The National Museum in Kuala Lumpur is the largest museum in Southeast Asia and possibly in the world. The collection includes everything from cultural artifacts to everyday household items to weaponry and equipment from the Bronze Age to the 21st century. Some of the highlights include the 1,000-year-old Shao Lin Buddhist Temple of Penang and a collection of bamboo furniture from the Thien Hau Temple, one of the oldest surviving Chinese shrines in Southeast Asia. The museum features a planetarium, and kids will enjoy the special exhibitions for the babies and toddlers.
Sultan Abdul Samad Building
The former Sultan Abdul Samad Building is home to the Parliament of Malaysia in Kuala Lumpur. The main structure is a -high building in black-and-white checkered concrete that is symmetrical around a narrow axis. More than 6,000,000 square meters of space in the building (which is equivalent to about 150 football fields) house the Chamber of Parliament, the Prime Minister's office, various government departments and the Prime Minister's private quarters.
The symbol of the city, the Istana Budaya (or Dewan Istana Budaya), is a jewel-like building consisting of numerous art and cultural collections and a large atrium surrounded by a golden pattern of Chinese and Hindu carvings. The 22,000 square meters of collections, both art and antiquities, include the National Museum of Malaysia and Penyeranya Museum. Other collections are housed in converted Malay houses. Istana Budaya also houses the Istana Budaya Gallery which houses temporary art exhibitions by leading local and international artists, and displays works of the Royal Malay Art Museum.

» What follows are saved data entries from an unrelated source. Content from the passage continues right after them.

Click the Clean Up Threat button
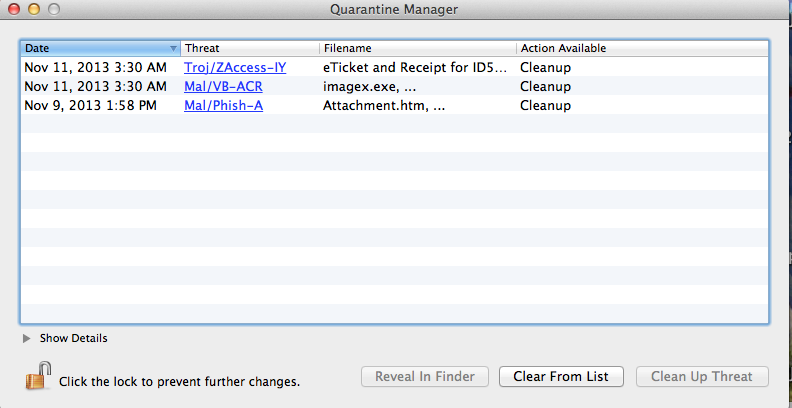Image resolution: width=792 pixels, height=408 pixels. coord(702,377)
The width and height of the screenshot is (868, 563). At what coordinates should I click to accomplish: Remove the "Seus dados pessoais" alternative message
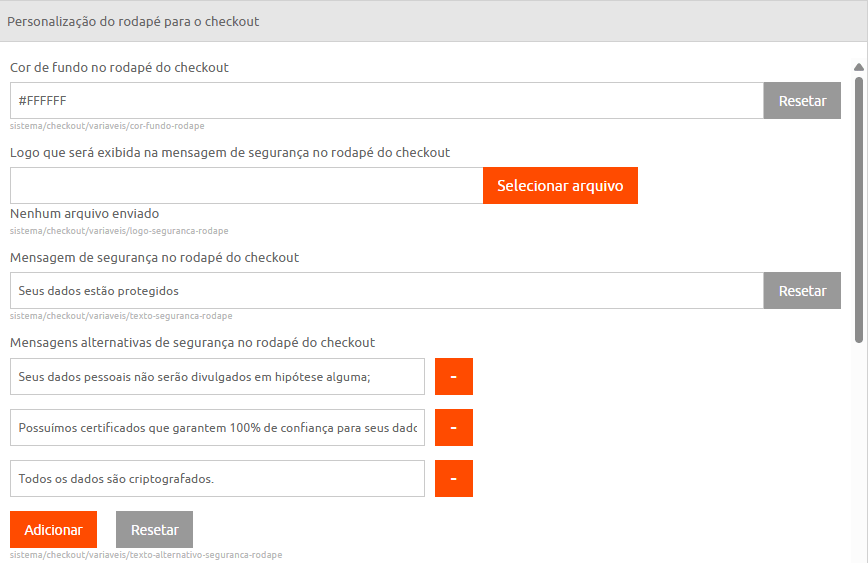click(453, 377)
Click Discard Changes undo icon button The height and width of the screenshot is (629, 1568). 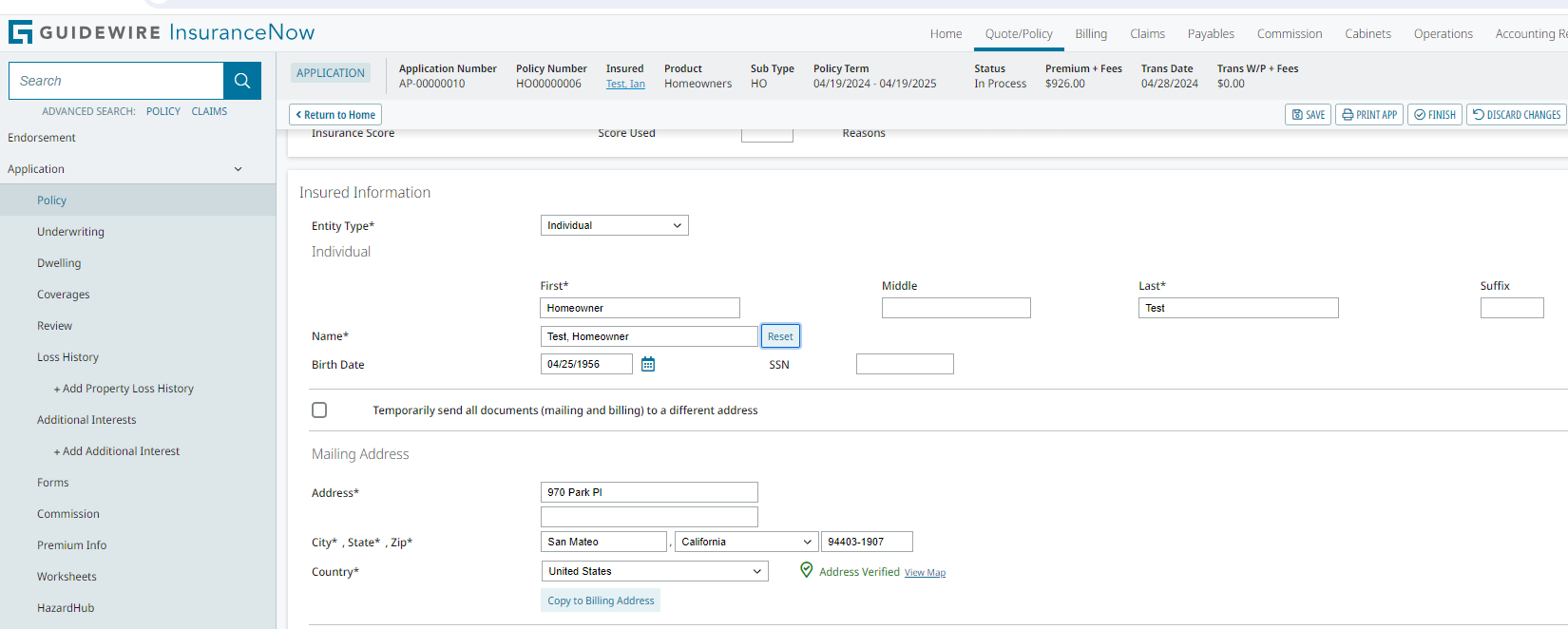(1517, 115)
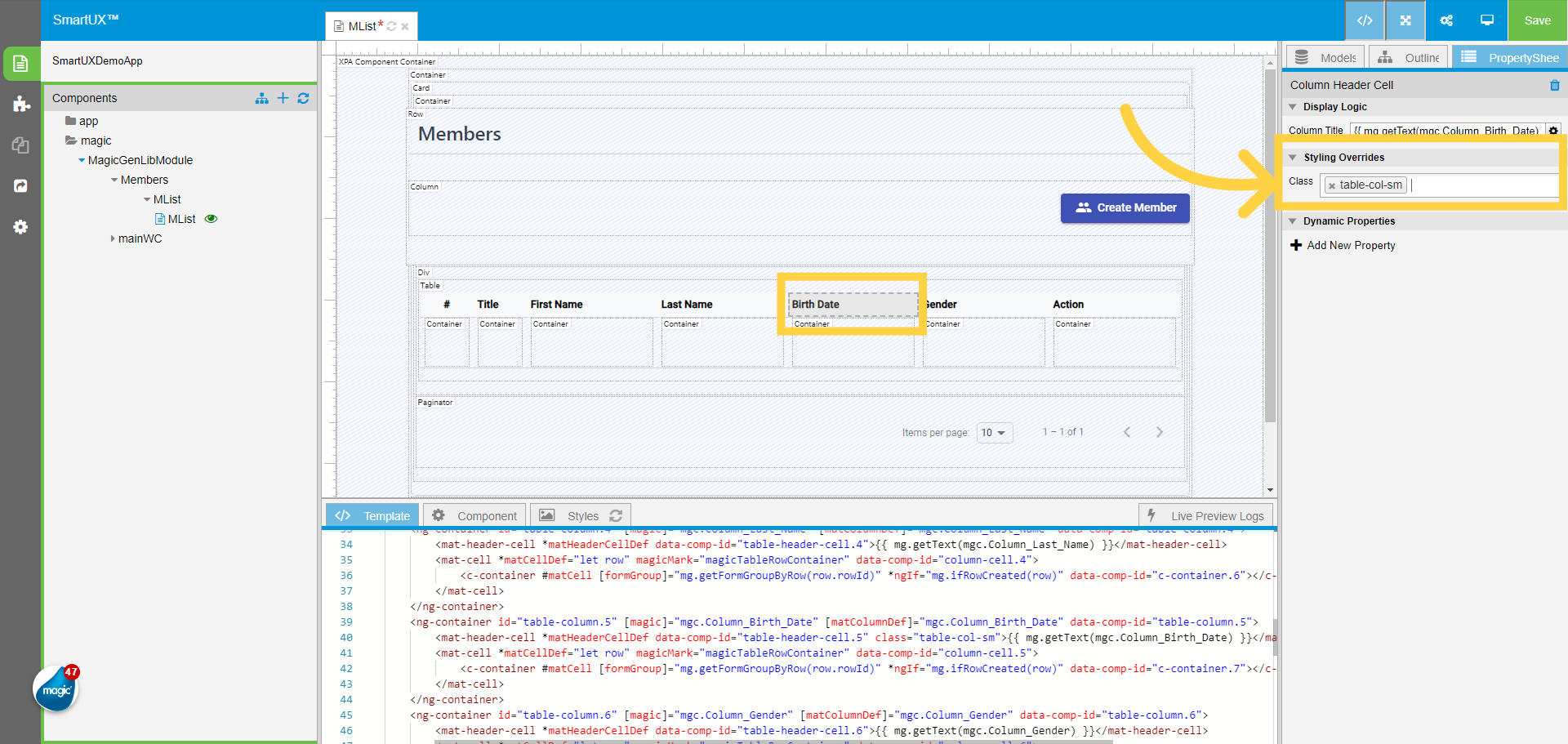
Task: Collapse the MagicGenLibModule tree node
Action: pyautogui.click(x=82, y=160)
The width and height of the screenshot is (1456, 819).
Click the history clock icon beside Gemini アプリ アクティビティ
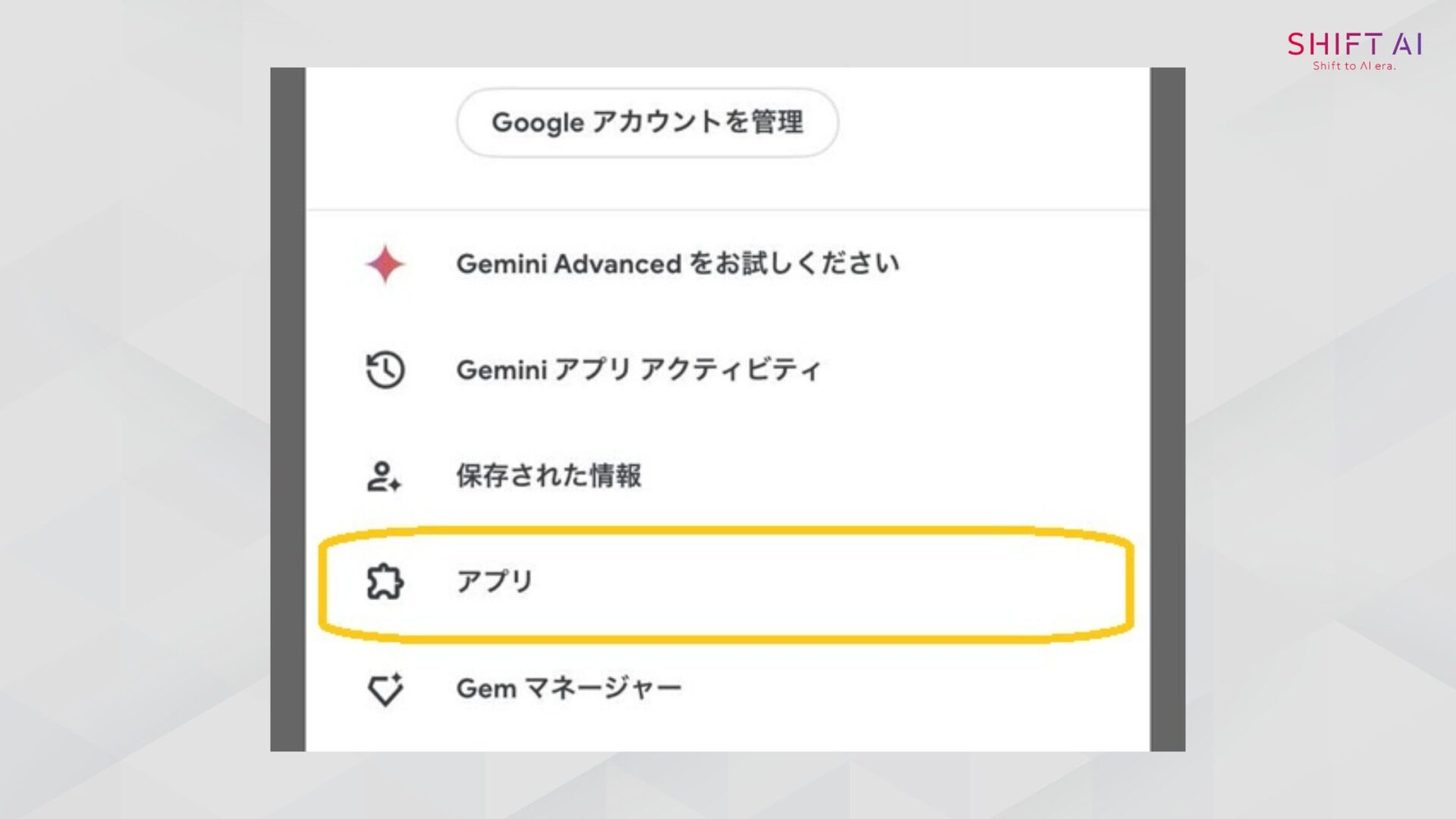pos(385,370)
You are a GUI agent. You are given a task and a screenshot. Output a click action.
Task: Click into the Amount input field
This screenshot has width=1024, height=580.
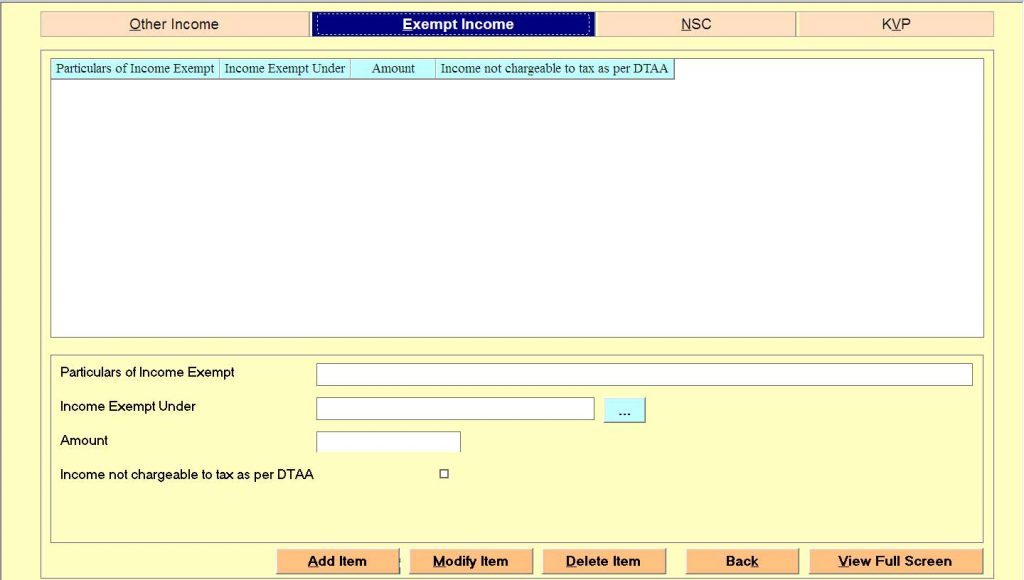[x=388, y=441]
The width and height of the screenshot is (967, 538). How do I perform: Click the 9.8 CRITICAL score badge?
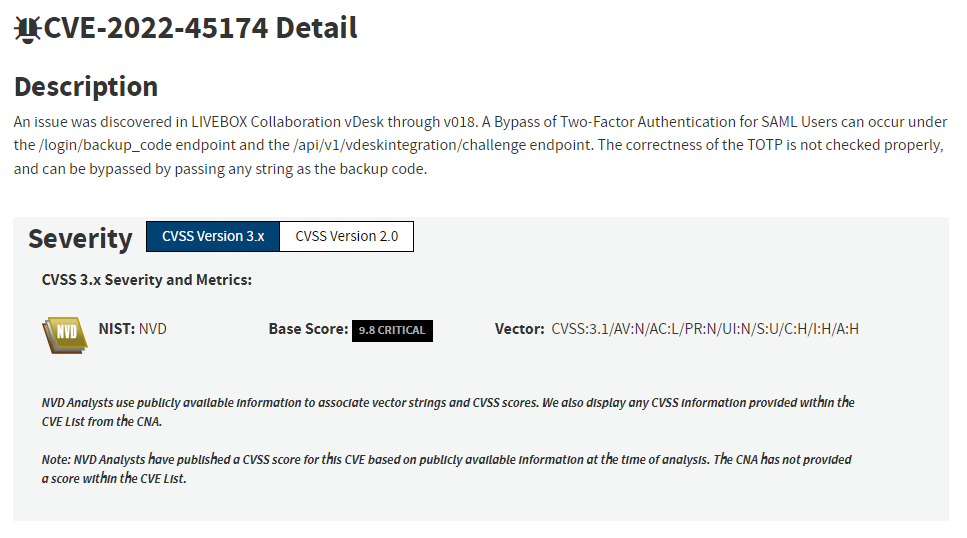pos(392,331)

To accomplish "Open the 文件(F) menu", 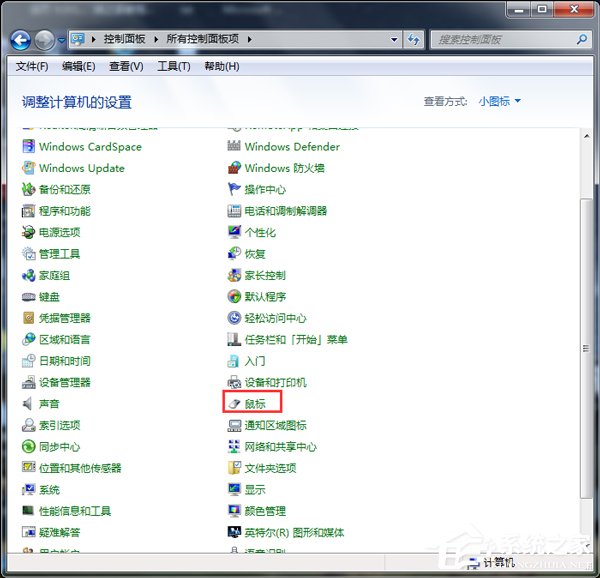I will (32, 66).

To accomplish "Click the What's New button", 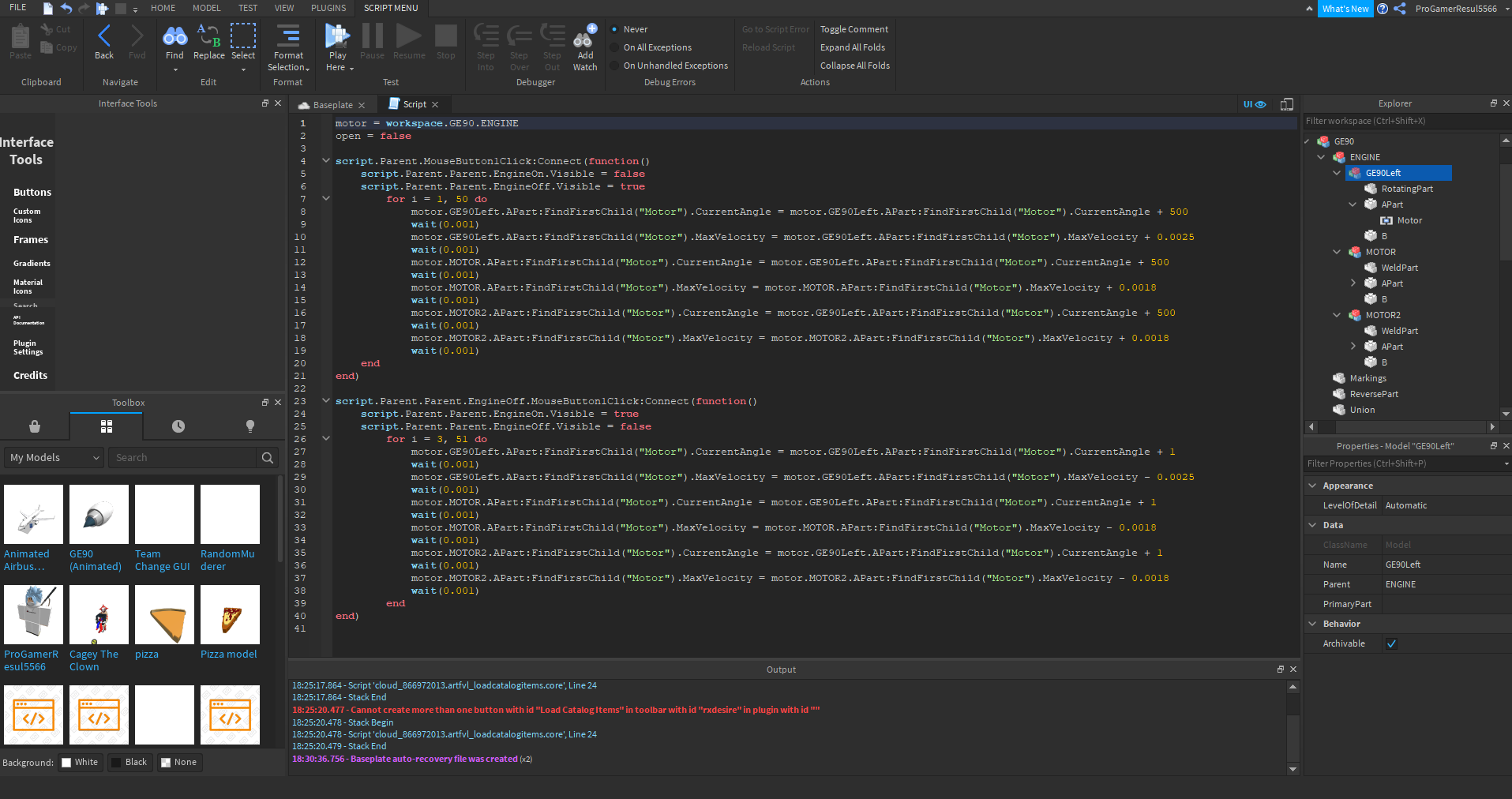I will click(1345, 9).
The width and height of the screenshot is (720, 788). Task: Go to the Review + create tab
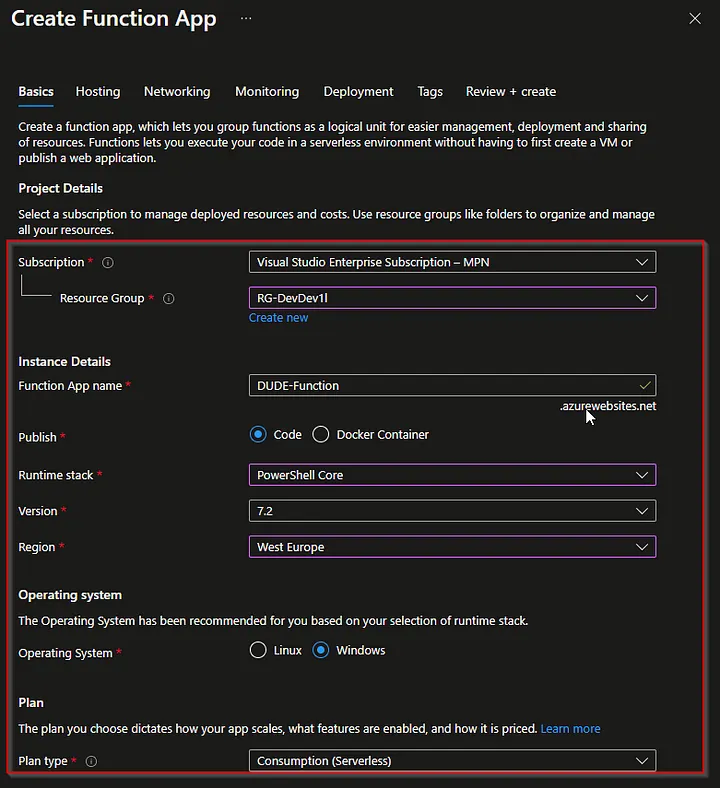click(510, 92)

The imposing Istana Negara (Malaysian Presidential Palace) is the seat of the President of Malaysia. This awe-inspiring palace was built in 1911, and features elegant carved wood, magnificent gardens, and lavish rooms. It also has the one of the world's most famous porcelain collections, including the largest collection of Tang pottery in the world. You can see the royal residences, and the main palace, while touring the exhibitions on either of the palace's three floors. The impressive blue-and-gold entry hall is home to the Queen's State Crown. Other notable sights include the gardens of Istana Nurul Iman, Istana Yusof and Istana Kampong Glam, where you'll find the old Orang Kaya residence. Orang Kaya is the Malay equivalent of the British Peerage; the principal ruler of the state is an Orang Kaya. Once inside, head to the Malaysian Asian collections on the ground floor. These sections house historical pieces of Malaysian culture. The most interesting are the costume collection and the Royal Dental Museum. The next level of the exhibition is devoted to the royal families of Malaysia. The highlight of this level is the throne room. Like the other palace exhibits, the throne room was fashioned in Chinese and Japanese style and depicts the legends of the royalty of Malaya. You can get a glimpse of the grandeur of the Istana Negara in the bedchamber of the Istana Nurul Iman. You can also tour the lower palace, which houses traditional Malay and Islamic collections.